▶ [Texte d'étude]:
Après le passage à la sacristie-bibliothèque pour faire tamponner la crédentiale, c’est le départ de l’étape du jour. Djam est envahi de fortes émotions. Il en rêve depuis des mois. Lui, l’agnostique, a vécu cette bénédiction avec une grande ferveur.
C’est la grande descente vers la ville du Puy en passant devant La Felouque où nous avons diné hier soir. En suivant les marques rouges et blanches, nous nous sommes égarés pour sortir de la ville. Déjà… Un homme du cru, baliseur, est étonné de découvrir les marques que nous lui montrons[1]. Après plusieurs fausses pistes, nous trouvons enfin la bonne route. Heureusement que nous sommes deux… Il va donc falloir faire attention.
La voie Podiensis, puisque tel est son nom latin, est souvent considérée par les marcheurs comme le plus beau tronçon du Puy-en-Velay à Conques. De nombreux sites sont classés au Patrimoine mondial de l’UNESCO.

▶ [Lignes fournies]:
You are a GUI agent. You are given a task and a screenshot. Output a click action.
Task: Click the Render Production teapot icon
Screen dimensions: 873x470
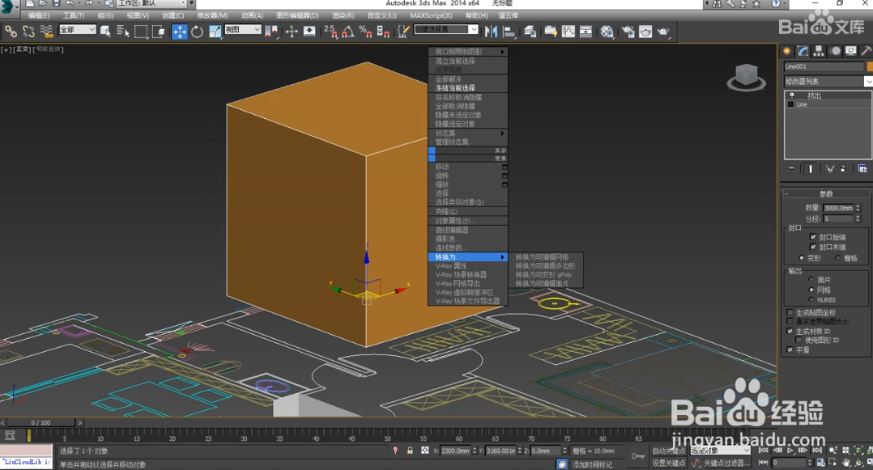[662, 32]
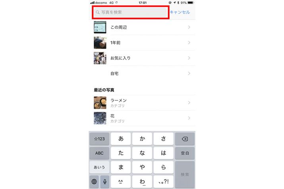
Task: Focus the 写真を検索 search field
Action: [130, 12]
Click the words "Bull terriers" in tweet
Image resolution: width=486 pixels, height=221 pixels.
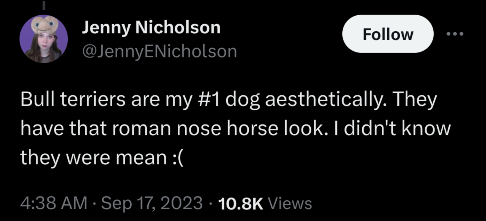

▶ [Consigne]: D'après le texte d'étude, dans quel établissement les marcheurs ont-ils dîné la veille au soir ?

▶ [Zone de réponse]: À La Felouque.